Information supplied Block Start
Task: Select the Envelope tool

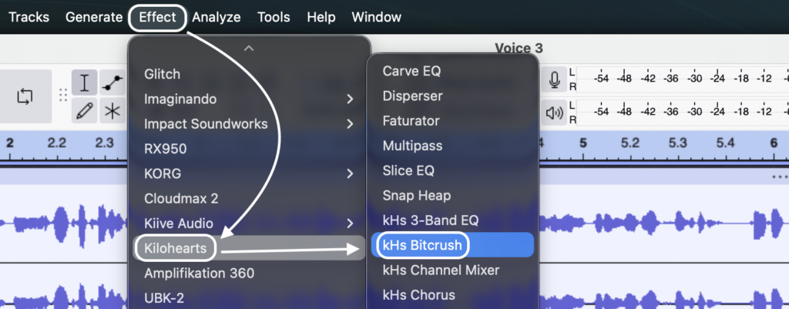Action: click(112, 82)
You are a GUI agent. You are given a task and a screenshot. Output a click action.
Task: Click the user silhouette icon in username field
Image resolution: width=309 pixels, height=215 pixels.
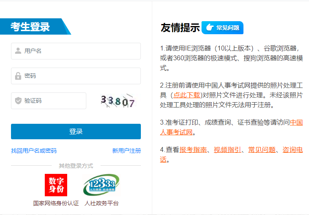point(18,51)
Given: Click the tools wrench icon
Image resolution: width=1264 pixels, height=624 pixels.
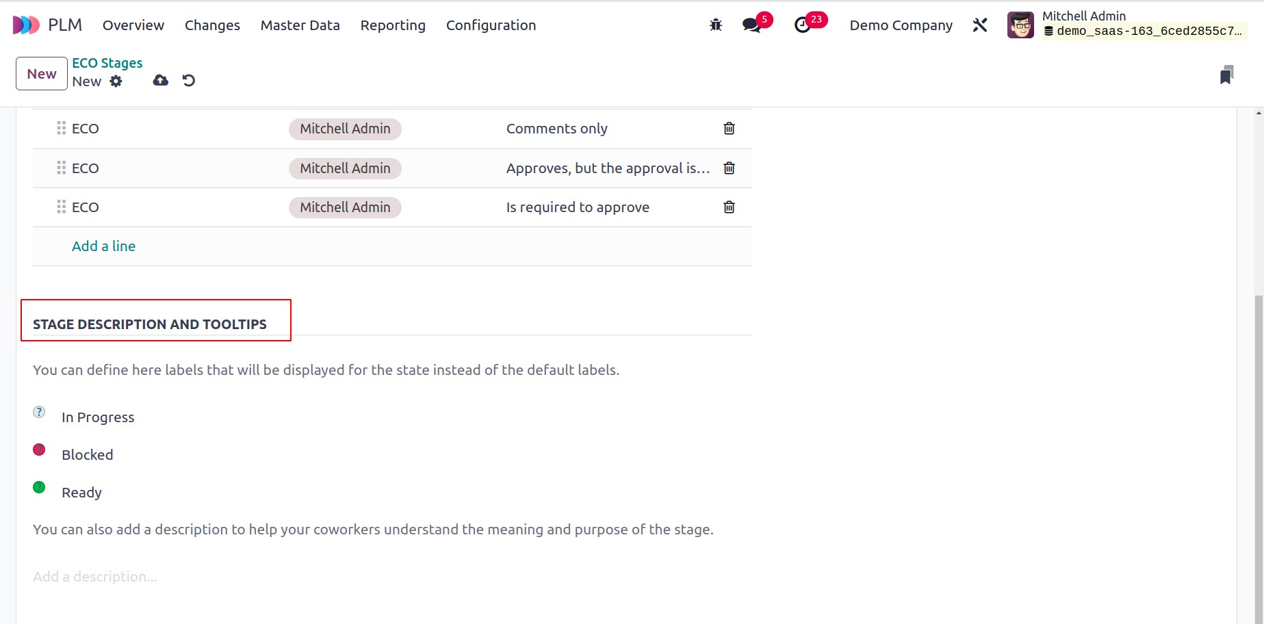Looking at the screenshot, I should (980, 25).
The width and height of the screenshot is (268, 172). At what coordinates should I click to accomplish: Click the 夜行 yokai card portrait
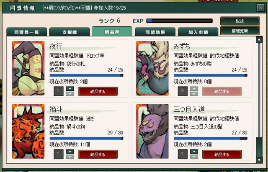(x=28, y=68)
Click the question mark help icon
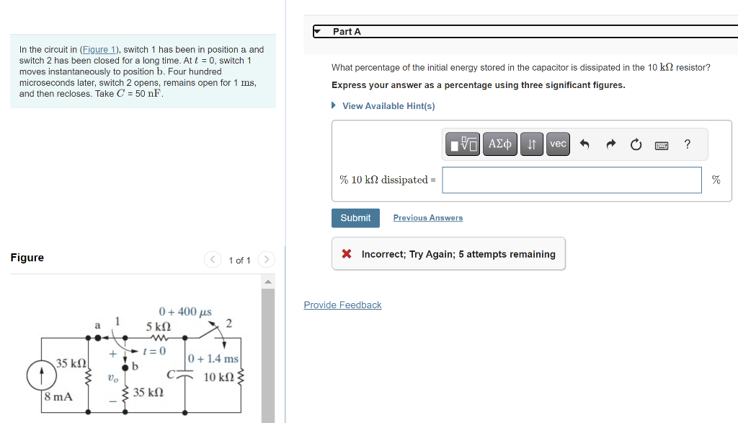This screenshot has width=738, height=423. tap(687, 144)
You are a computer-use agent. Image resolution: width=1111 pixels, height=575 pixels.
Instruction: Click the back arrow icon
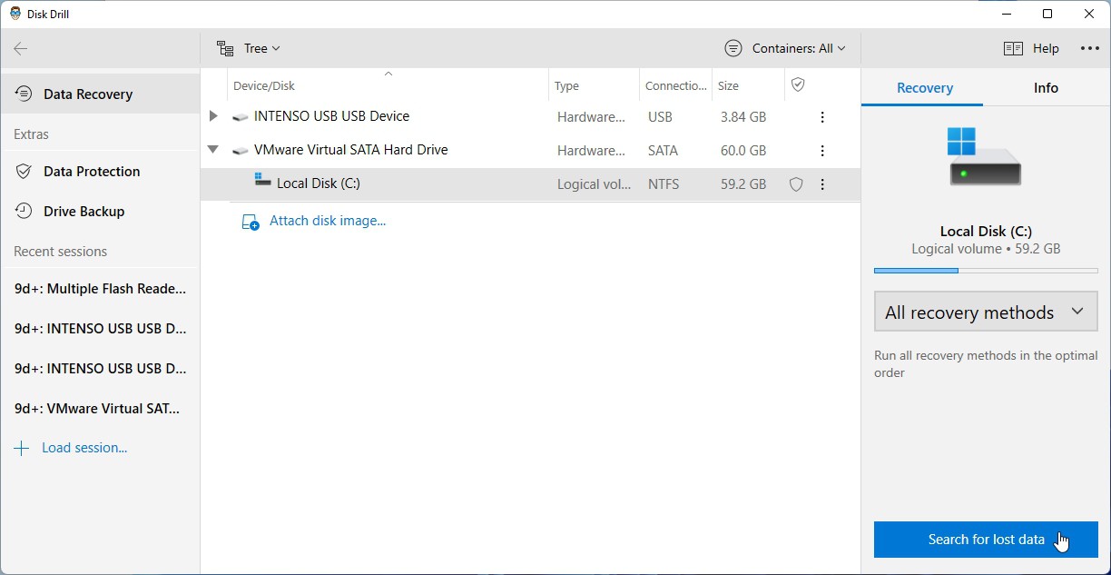click(x=21, y=49)
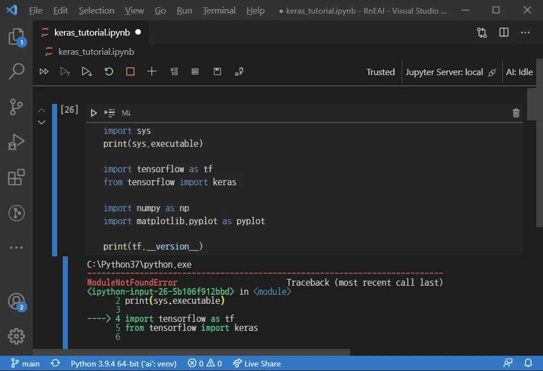Open Python 3.9.4 interpreter selector
Image resolution: width=543 pixels, height=371 pixels.
[x=123, y=364]
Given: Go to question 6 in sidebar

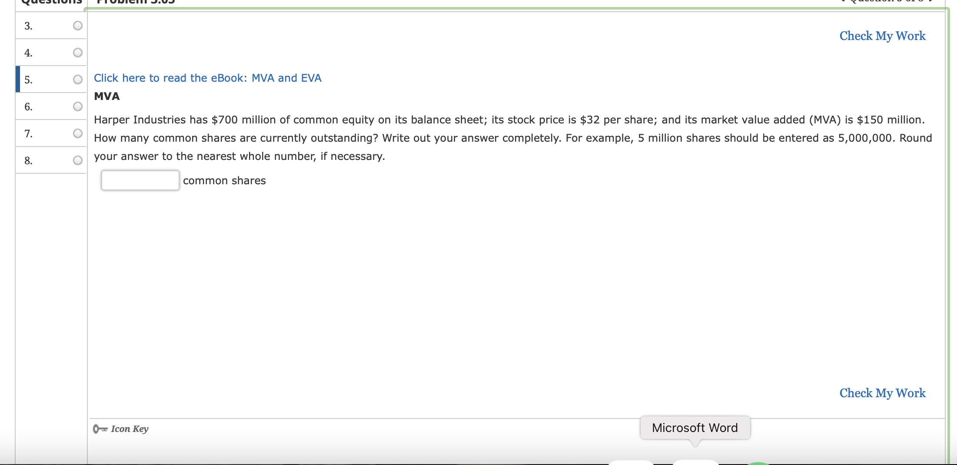Looking at the screenshot, I should coord(51,106).
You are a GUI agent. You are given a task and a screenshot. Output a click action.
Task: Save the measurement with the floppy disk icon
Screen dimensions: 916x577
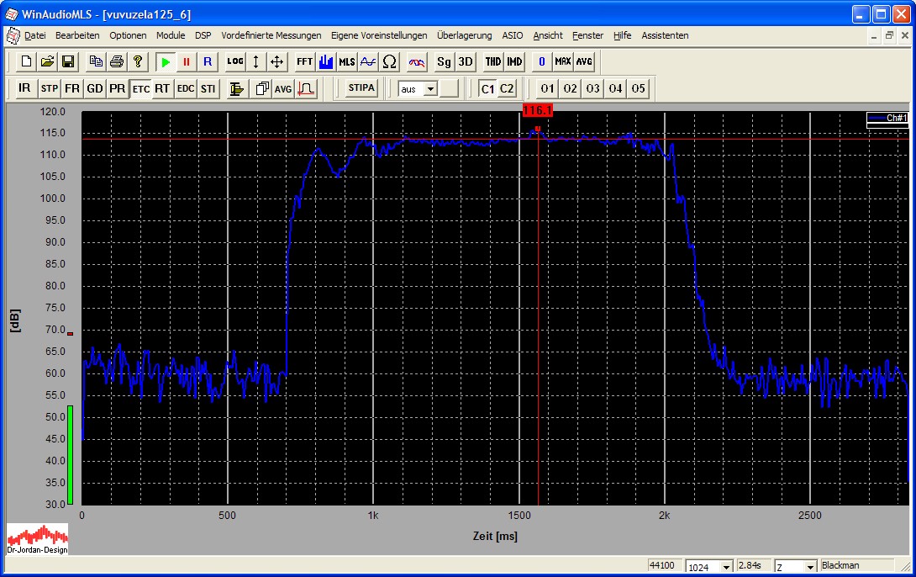68,61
Information supplied Block End
[Your assignment]: Begin with the line that contains "Task: Save the" and copy every line through the end of the listing, exactly as written, both ends included. Pictures are not part of the copy.

[Expected answer]:
Task: Save the measurement with the floppy disk icon
Screen dimensions: 916x577
68,61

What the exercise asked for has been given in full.